HP-UX system administrators are familiar with the two "patching strategies": conservative or aggressive. Needless to say that on the mission critical systems I manage, I've always adopted the conservative strategy. It's hard to get downtime to reboot anyway, so one might as well be sure that the patches work.

With my previous, lone ESX 2.x server, I almost never installed any patches since it was complicated; VMware simply didn't have any tool to make the inventory easy.

With ESX 3.5, up until now I've been delighted by VMotion and Update Manager's ease of use. It's now simple to patch ESX servers: simply use Update Manager, remediate your servers, and everything goes on unnoticed by the users. UM will download the patches on your VC server, put the server in maintenance mode, VMotion away any VM you could have on your server, then run esxupdate. It's simple, no questions asked.

That was until the ESX 3.5 Update 2 release.

Most ESX admins will know about the August 12th timebomb in this release. All of this while I was on vacation. Thank God nothing happened, had anyone shutdown a VM it would have been impossible to restart it. And I might has been paged while on vacation.

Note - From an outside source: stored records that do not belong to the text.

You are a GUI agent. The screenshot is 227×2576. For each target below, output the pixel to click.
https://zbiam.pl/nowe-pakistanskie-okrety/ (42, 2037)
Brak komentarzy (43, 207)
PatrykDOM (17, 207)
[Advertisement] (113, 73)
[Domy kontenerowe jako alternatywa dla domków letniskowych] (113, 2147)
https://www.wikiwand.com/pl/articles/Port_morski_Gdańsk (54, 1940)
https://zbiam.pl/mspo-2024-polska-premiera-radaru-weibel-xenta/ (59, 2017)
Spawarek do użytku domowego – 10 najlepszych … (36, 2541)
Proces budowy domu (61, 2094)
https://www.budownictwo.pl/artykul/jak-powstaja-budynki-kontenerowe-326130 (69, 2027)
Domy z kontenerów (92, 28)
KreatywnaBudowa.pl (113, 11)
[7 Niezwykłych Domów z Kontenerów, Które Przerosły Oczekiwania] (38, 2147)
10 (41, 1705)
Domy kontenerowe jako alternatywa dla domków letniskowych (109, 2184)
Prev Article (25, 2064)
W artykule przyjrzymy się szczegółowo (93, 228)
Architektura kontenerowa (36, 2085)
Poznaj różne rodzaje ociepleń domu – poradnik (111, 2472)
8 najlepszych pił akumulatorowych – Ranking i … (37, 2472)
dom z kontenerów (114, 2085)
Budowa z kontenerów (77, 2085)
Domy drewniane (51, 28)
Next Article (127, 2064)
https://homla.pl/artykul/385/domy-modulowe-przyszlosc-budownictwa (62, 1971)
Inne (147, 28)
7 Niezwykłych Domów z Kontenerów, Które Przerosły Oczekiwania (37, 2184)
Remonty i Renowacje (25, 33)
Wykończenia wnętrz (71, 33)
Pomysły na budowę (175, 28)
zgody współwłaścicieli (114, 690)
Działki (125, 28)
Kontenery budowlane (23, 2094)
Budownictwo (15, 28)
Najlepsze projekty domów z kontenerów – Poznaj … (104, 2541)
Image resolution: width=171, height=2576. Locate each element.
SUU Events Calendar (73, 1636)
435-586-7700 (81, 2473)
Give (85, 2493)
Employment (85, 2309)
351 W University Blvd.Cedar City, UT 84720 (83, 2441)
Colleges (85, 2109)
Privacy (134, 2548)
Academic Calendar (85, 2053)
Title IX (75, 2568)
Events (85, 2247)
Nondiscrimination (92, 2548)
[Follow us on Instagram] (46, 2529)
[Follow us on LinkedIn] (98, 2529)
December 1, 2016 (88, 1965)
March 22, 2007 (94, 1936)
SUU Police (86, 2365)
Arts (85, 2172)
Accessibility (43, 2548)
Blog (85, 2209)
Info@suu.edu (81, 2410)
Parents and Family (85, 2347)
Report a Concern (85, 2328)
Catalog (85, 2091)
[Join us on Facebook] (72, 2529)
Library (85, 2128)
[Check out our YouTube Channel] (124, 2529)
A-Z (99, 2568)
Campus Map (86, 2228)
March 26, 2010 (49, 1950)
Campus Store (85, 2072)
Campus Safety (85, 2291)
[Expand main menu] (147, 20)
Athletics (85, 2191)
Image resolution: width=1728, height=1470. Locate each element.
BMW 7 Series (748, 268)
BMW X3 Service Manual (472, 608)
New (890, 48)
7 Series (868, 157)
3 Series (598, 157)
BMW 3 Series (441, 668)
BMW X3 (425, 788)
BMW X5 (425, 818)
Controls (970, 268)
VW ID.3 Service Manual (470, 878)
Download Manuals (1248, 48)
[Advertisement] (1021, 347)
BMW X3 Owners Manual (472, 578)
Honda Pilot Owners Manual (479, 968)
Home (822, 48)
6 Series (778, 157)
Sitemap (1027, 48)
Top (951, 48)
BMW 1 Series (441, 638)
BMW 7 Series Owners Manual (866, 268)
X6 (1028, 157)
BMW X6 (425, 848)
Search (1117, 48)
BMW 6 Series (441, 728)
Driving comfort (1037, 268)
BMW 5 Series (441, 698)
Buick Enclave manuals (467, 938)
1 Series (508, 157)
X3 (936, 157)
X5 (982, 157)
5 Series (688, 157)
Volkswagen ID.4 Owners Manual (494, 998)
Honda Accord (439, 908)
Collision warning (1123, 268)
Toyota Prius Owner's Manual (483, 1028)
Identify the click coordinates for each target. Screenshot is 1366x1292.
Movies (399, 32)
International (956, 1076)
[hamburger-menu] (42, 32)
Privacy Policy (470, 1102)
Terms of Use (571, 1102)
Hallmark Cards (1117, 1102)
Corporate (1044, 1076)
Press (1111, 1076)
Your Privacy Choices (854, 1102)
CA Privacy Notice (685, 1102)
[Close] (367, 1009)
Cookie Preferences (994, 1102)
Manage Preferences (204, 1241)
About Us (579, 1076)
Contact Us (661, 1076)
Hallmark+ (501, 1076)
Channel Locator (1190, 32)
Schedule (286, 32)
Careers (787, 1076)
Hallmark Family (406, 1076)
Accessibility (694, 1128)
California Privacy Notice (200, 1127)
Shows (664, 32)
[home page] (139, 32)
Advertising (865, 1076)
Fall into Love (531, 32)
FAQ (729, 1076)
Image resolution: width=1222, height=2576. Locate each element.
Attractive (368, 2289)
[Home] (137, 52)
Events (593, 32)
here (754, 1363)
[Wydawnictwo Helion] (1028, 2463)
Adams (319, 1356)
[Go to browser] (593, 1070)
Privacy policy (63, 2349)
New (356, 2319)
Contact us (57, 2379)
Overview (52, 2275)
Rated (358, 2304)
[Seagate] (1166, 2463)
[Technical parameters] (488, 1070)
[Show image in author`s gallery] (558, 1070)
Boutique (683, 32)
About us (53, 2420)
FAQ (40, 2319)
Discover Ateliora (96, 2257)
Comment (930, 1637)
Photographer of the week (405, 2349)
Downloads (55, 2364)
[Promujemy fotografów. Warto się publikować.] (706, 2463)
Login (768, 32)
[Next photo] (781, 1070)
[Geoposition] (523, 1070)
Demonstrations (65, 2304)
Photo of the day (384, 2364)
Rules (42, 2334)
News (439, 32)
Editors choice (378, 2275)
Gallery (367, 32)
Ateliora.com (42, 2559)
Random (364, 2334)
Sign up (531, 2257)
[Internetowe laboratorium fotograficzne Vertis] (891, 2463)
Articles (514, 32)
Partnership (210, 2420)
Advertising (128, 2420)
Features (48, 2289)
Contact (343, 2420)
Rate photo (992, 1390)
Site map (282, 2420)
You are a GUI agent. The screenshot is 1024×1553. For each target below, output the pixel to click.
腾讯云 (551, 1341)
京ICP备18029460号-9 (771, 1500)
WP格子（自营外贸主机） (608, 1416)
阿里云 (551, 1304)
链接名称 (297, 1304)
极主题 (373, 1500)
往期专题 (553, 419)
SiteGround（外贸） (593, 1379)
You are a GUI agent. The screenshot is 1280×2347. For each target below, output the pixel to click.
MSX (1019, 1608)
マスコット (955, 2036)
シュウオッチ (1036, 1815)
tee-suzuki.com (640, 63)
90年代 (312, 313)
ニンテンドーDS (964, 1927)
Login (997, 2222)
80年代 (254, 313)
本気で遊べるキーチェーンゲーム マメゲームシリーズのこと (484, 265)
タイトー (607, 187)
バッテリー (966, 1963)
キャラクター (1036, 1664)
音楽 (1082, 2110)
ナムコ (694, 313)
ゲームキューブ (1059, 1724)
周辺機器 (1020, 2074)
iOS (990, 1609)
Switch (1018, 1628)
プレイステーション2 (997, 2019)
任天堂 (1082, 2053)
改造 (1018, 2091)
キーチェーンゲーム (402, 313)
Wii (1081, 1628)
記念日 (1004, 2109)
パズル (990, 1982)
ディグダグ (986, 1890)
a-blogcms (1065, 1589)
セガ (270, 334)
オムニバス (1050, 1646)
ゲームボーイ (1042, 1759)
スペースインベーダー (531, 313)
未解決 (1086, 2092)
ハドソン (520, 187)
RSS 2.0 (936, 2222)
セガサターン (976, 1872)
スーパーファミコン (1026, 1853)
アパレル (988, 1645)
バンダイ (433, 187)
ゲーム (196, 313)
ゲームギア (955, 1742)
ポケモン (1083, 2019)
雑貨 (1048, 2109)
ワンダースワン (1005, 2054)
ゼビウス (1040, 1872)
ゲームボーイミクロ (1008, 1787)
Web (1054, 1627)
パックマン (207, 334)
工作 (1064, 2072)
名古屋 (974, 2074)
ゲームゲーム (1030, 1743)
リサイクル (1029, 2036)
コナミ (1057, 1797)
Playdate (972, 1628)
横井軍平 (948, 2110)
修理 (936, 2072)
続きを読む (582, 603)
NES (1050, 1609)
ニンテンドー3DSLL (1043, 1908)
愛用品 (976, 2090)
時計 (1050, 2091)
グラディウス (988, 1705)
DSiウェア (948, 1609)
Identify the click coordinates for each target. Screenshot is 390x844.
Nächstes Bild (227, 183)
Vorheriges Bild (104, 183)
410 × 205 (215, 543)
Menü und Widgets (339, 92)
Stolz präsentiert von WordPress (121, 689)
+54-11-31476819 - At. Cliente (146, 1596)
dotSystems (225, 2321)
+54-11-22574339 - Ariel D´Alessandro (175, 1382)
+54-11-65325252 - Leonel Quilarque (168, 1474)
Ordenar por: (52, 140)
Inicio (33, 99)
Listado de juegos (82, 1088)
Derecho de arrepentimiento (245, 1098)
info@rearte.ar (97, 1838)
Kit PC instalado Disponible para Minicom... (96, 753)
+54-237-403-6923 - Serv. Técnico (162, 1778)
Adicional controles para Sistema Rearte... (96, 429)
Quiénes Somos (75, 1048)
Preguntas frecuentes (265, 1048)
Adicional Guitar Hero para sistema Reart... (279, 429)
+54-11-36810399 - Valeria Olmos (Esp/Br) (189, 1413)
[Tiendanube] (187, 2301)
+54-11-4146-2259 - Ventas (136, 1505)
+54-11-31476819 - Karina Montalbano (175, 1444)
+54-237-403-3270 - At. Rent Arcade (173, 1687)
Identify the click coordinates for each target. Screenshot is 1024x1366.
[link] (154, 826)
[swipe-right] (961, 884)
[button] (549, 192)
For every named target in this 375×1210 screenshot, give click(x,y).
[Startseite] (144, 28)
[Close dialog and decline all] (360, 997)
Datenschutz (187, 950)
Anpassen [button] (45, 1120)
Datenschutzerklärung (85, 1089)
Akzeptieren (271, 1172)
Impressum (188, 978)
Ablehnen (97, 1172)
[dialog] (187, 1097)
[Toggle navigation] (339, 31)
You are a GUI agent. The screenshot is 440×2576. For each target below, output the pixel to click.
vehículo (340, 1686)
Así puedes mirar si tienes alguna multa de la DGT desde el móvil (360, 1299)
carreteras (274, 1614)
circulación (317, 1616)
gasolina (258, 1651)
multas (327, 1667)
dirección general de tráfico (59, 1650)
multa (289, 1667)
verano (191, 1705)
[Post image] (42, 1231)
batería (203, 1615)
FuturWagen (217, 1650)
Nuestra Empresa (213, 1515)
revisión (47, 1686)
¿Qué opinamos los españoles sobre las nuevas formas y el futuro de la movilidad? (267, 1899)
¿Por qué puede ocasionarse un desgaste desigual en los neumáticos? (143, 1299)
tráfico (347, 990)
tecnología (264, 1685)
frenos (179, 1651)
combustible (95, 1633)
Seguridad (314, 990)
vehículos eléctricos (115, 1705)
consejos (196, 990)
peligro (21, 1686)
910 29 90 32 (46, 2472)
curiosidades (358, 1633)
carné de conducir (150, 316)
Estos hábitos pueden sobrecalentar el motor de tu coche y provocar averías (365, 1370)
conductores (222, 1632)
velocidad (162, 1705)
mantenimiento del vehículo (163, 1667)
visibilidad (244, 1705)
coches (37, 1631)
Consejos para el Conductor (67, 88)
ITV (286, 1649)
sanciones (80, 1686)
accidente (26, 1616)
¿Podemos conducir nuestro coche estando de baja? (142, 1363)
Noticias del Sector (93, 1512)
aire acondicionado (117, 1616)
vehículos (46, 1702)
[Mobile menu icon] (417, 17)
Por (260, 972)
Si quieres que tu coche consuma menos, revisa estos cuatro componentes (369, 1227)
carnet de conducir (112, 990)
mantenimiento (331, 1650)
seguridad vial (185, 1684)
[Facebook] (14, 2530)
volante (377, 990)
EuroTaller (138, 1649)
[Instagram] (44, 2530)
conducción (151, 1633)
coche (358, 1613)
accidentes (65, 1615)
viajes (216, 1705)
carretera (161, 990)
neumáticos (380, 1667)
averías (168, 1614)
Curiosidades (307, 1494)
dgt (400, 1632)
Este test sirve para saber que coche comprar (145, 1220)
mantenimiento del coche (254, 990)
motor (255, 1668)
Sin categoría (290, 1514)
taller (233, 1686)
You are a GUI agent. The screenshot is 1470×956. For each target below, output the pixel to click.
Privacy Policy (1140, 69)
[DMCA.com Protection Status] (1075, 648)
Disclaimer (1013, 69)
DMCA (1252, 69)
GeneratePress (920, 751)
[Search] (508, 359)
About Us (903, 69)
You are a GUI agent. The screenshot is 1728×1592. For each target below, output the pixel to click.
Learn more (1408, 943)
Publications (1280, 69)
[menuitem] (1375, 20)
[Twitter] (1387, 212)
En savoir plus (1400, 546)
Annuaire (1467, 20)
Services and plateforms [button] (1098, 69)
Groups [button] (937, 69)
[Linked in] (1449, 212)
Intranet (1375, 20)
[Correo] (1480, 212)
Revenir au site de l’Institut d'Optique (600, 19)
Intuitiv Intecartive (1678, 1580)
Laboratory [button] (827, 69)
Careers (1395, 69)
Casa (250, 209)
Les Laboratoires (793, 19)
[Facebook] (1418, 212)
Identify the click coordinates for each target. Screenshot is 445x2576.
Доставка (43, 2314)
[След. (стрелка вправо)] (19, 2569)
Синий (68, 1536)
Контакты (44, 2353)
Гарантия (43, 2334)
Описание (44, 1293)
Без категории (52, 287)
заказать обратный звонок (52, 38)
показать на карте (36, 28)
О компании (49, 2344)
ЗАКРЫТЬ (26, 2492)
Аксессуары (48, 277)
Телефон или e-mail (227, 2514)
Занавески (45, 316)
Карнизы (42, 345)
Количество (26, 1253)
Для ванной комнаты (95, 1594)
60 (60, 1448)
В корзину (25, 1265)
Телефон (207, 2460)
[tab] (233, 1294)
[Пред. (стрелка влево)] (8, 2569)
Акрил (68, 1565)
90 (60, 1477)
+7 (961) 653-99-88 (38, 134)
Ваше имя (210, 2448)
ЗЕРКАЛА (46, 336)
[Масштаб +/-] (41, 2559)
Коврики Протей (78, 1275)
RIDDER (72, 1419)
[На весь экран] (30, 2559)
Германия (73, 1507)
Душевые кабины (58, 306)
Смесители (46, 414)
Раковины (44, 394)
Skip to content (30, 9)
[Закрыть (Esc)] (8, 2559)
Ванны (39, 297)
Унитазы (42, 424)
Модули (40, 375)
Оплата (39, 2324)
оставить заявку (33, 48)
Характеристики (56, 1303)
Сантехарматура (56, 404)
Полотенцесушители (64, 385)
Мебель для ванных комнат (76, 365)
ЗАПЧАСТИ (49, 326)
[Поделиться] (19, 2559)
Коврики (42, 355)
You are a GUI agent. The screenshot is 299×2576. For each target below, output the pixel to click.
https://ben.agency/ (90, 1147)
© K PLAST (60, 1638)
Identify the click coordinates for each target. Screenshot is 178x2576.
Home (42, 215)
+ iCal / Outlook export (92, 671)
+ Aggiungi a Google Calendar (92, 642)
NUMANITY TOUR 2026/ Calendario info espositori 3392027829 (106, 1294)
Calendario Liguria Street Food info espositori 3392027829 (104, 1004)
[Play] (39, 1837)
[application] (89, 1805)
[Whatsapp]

Needless to say that I spent some time fixing this. Had I waited a few weeks before applying this update, as I should have, I would have missed this unpleasent experience.

Experienced sysadmins will tell me you've been too aggressive. That's true. I was too excited by Update Manager with VMotion. I'll be more careful, now.

1 comment:

Anonymous said...

You have to choose where you are going to fight your battles. On the one hand if you go conservative you wind up facing bugs that have been fixed with future releases. If you are aggressive you run into new bugs. In the end where would you rather fight the battle?

For me I would rather fight the battle on the newest code base since most times moving to the newest code rev is the first step in a troubleshooting exercise anyway.

So this expeienced sysadmin would say you did the right thing, and this is just one of those time where you had a problem. Though now much of one based on your reporting....